The report suggests that at least 167 sites in the Mediterranean Basin –covering an area of 302,557 km2 – qualify as freshwater Key Biodiversity Areas (KBAs) .  Key Biodiversity Areas are an IUCN designation of the most important sites for biodiversity conservation worldwide, particularly important in maintaining species populations.  They are assessed globally using a standardised criteria based on how vulnerable and irreplaceable the populations of plants and animals they contain are.

The above video gives an introduction to freshwater Key Biodiversity Areas, and the new online BioFresh portal for accessing information on them.

Freshwater biodiversity is poorly accounted for in the global protected area network.  The new IUCN study provides crucial information on critical sites for freshwater biodiversity, and sets the foundation for a new protected area network in the Mediterranean Basin – a region rich in diverse and threatened freshwater life.

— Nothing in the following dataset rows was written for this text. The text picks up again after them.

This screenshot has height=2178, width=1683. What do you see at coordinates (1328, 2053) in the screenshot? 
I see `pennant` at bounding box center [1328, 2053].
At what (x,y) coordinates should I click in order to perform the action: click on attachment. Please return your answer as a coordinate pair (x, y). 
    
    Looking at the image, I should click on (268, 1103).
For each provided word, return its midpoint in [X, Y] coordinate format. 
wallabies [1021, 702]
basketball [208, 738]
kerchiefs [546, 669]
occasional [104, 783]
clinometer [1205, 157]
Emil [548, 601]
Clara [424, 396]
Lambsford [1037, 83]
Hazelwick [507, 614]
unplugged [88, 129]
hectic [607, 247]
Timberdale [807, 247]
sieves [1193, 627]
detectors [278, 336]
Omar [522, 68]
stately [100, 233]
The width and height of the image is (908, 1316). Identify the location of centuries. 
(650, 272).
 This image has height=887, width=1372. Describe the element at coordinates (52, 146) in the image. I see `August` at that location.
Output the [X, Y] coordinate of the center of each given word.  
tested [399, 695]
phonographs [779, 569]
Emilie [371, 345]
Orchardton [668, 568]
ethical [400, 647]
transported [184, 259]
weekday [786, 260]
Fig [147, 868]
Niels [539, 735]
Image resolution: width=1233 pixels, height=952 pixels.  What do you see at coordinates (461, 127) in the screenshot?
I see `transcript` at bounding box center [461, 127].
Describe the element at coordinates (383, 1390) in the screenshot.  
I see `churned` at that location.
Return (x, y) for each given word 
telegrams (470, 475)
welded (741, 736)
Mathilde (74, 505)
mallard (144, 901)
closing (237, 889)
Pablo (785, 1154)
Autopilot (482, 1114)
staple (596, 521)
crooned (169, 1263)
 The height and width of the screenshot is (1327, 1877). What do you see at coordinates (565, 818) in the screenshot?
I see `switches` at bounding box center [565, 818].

This work was undertaken in partnership with the BioFresh project.  Two BioFresh partners outlined the new study’s value:

Through this project we are putting freshwater biodiversity on the map in a region of the world where pressures on inland wetlands are rapidly driving species to the edge of extinction – a number have already been lost. The next crucial step is to build widespread awareness of these important sites and to stimulate targeted conservation on the ground” said Will Darwall Manager of the IUCN Freshwater Biodiversity Unit and project coordinator.

“KBAs are fragile freshwater ecosystems which must be properly managed as part of Integrated River Basin Management planning accounting for the wide range of uses of water across sectors” commented Jörg Freyhof, European chair of the IUCN/WI Freshwater Fish Specialist Group and co-author of the report.